Roku sells devices that allow customers to watch streaming services such as Netflix, Hulu, Amazon Prime (AMZN - Free Report) , HBO (T - Free Report) , and others all in one place. The Los Gatos, California-based company currently boasts a larger market share than rivals like Apple TV (AAPL - Free Report) , Amazon Fire TV, and Google’s (GOOGL - Free Report) Chromecast, according to eMarketer. Investors should also note that Roku claims that more than one in four smart TVs sold in the U.S. in 2018 were Roku TVs—it has partnership with Sharp, RCA, JVC, and more.
More recently, the firm rolled out its Roku Channel. The offering allows users to watch free streaming movies and TV shows and could become more popular as more people ditch cable. The company sells advertising on the Roku Channel and has a marketplace that allows marketers to buy targeted ads. Roku is also likely to benefit from the entry of Disney (DIS - Free Report) , AT&T, Apple, and NBCUniversal (CMCSA - Free Report) , into the streaming TV market over the next year.
Roku is also in the early stages of its international expansion. The company said last quarter that it expects to see its investments start to pay off in 2020. Global expansion is key because Roku has said that active account growth will be one of the most significant long-term drivers of profit and loss.
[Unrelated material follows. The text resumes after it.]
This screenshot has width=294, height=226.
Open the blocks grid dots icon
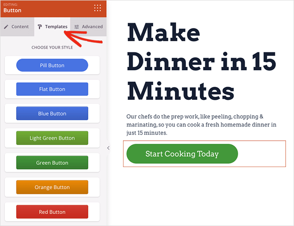click(x=98, y=8)
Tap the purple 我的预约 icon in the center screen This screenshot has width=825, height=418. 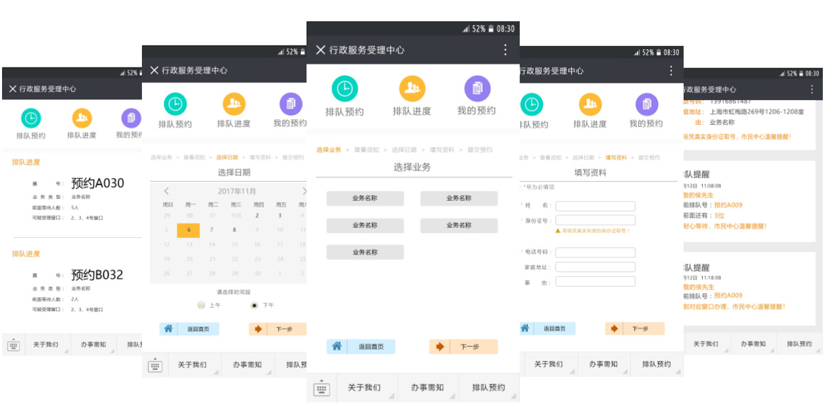click(477, 89)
Before we see what to expect from Roku’s first-quarter earnings, it is worth noting that the stock has been on a roller coaster ride since going public in September 2017. Despite some of the up and down movement, shares of Roku have soared over 170% and currently sit at roughly $64 per share, down 18% off their 52-week intraday high of $77.57. This gives the stock more room to run heading into earnings.
Our current Zacks Consensus Estimate calls for Roku’s Q1 2019 revenue to surge 38.4% to hit $189.06 million. This would fall short of Q4’s 46% top-line expansion, but it is worth pointing out that the company topped our revenue estimate by 6% last quarter.
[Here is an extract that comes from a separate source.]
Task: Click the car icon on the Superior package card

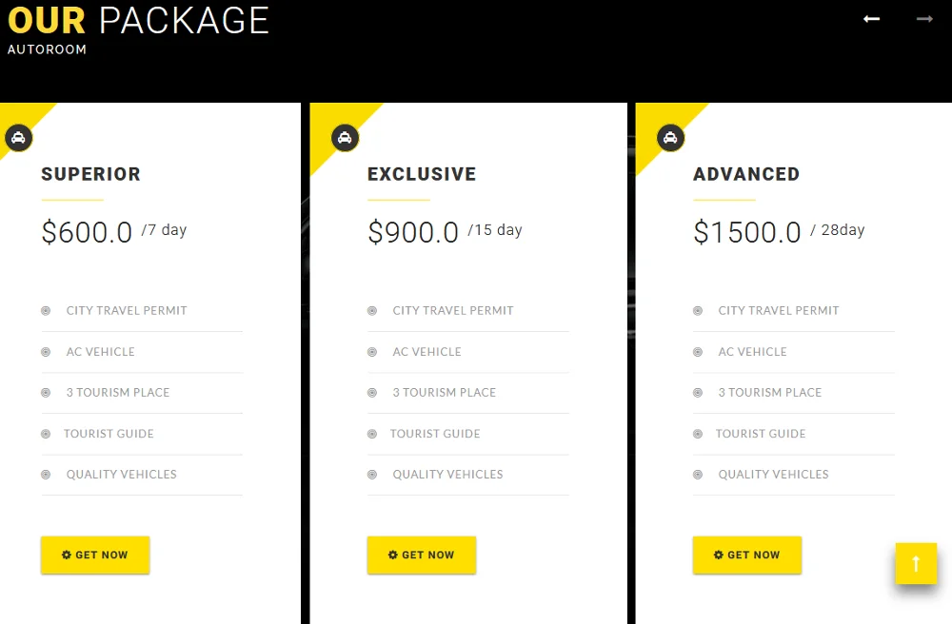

Furthermore, Roku’s active account total is projected to climb over 36% from 20.8 million in the prior-year quarter to 28.39 million, based on our NFM estimates. Last quarter, this key figure popped 40%. Overall, Roku’s fiscal 2019 revenue is projected to jump 37.2% to reach $1.02 billion, with 2020’s sales expected to come in 32% higher than our current-year estimate.
At the bottom end of the income statement, things look a lot worse for the streaming TV firm. The company’s first-quarter earnings are projected to plummet 242% from a loss of $0.07 per share to a loss or $0.24 a share. However, Wall Street might not care much about Roku’s earnings just yet as it spends more heavily on expansion.
Plus, the company has surpassed our quarterly earnings estimate by an average of 84% over the trailing four periods. And Roku’s earnings are projected to climb 19% over the next three to five years on an annualized basis.
Roku is currently a Zacks Rank #3 (Hold) that sports an “A” grade for Growth in our Style Scores system. The stock is clearly a tech growth play at the moment with its valuation picture sky high. But the company’s top-line outlook appears strong amid the booming streaming TV market.
Still, investors might want to wait to buy Roku until after its earnings release as the stock has been known to swing pretty wildly right around earnings. Roku is scheduled to report its Q1 2019 financial results after the market closes on Wednesday, May 8.